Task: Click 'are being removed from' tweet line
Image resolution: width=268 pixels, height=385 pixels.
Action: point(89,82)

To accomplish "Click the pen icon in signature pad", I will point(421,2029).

---

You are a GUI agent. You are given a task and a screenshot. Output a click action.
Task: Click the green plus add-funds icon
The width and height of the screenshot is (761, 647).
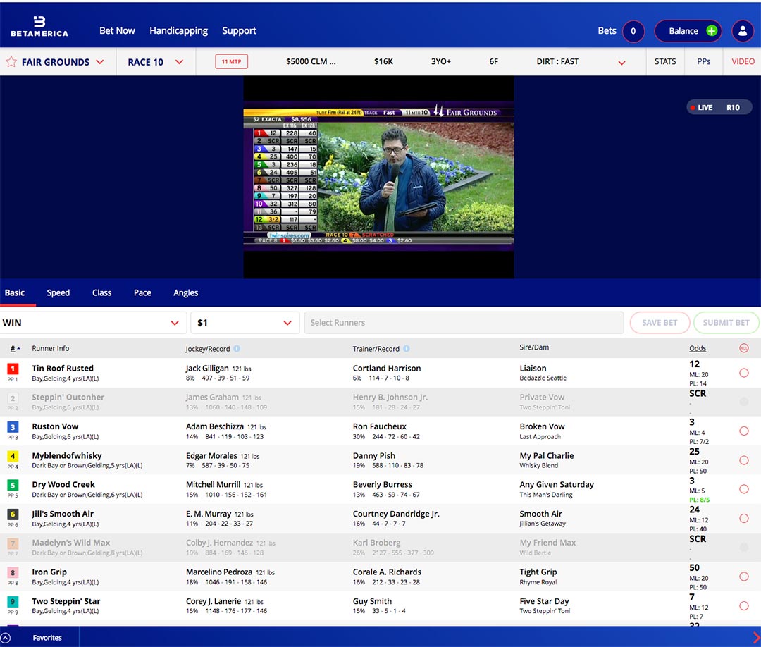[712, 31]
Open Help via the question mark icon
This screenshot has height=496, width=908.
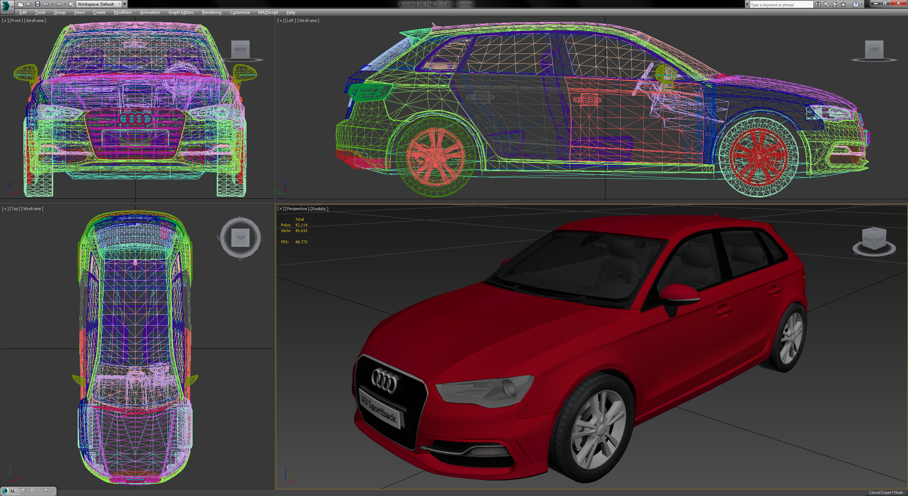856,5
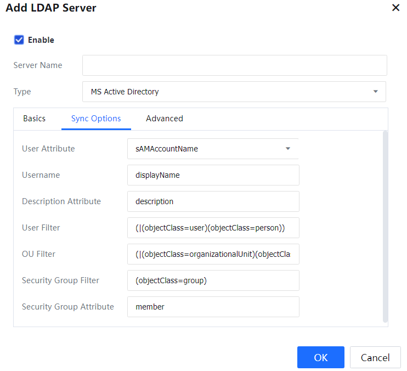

---

● WHAT TO WORK ON
Reproduce the items from the line with "Task: Click 'are" up to and including the line with "I will point(421,2029).", swapping "tweet" for "post" and leaving everything else unchanged.

● TASK ANSWER
Task: Click 'are being removed from' post line
Image resolution: width=268 pixels, height=385 pixels.
Action: point(89,82)

To accomplish "Click the pen icon in signature pad", I will point(421,2029).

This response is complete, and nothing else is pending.